• Data provided
□ □ □ □
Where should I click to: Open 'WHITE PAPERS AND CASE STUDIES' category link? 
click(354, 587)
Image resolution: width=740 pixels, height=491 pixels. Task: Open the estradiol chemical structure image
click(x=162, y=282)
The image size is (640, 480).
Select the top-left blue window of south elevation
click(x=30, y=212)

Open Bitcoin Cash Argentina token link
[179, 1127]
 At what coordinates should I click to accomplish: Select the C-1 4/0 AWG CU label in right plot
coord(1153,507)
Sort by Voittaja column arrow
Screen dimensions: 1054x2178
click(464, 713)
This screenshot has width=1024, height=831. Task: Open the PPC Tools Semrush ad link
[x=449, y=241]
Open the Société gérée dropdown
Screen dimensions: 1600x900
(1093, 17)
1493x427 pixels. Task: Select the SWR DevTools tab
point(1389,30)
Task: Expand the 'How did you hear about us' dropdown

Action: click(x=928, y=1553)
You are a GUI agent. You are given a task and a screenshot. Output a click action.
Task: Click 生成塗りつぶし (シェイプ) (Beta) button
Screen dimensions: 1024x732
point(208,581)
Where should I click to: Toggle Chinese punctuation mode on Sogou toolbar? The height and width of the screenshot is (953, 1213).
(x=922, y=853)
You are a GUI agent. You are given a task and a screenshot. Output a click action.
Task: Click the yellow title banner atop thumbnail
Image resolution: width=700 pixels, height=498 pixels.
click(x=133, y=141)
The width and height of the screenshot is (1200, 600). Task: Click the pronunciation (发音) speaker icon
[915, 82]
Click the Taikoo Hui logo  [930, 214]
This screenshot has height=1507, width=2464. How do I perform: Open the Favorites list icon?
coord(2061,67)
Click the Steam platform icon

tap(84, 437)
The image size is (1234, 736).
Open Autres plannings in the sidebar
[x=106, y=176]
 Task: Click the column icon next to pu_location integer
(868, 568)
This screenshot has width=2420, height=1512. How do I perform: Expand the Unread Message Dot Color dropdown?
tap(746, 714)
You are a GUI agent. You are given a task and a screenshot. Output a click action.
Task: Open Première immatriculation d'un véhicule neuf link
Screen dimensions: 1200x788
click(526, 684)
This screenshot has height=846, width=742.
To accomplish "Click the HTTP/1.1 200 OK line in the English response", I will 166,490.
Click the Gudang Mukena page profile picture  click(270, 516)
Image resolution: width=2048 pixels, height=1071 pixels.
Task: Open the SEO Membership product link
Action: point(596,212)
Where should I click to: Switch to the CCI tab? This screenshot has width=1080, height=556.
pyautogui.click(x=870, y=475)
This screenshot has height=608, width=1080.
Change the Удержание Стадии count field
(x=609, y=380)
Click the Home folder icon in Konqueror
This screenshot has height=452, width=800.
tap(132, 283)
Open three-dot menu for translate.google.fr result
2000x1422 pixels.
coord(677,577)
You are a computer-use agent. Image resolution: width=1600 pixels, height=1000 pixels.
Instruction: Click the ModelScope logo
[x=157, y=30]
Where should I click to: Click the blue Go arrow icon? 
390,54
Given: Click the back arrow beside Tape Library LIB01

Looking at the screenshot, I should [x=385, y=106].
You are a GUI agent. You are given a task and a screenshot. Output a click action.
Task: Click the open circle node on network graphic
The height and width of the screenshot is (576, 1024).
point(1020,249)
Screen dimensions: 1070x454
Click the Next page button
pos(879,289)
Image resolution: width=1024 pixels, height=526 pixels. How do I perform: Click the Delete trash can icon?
□ □ □ □
• Task requirements
Copy the material exactly, from the line containing "At what coordinates" through the line containing "click(x=133, y=141)", and include both of those lines.

• Exercise result
 At what coordinates should I click to accomplish: Select the C-1 4/0 AWG CU label in right plot
coord(1153,507)
Sort by Voittaja column arrow
Screen dimensions: 1054x2178
click(464, 713)
This screenshot has width=1024, height=831. Task: Open the PPC Tools Semrush ad link
[x=449, y=241]
Open the Société gérée dropdown
Screen dimensions: 1600x900
(1093, 17)
1493x427 pixels. Task: Select the SWR DevTools tab
point(1389,30)
Task: Expand the 'How did you hear about us' dropdown

Action: click(x=928, y=1553)
You are a GUI agent. You are given a task and a screenshot. Output a click action.
Task: Click 生成塗りつぶし (シェイプ) (Beta) button
Screen dimensions: 1024x732
point(208,581)
Where should I click to: Toggle Chinese punctuation mode on Sogou toolbar? The height and width of the screenshot is (953, 1213).
(x=922, y=853)
You are a GUI agent. You are given a task and a screenshot. Output a click action.
Task: Click the yellow title banner atop thumbnail
Image resolution: width=700 pixels, height=498 pixels.
click(x=133, y=141)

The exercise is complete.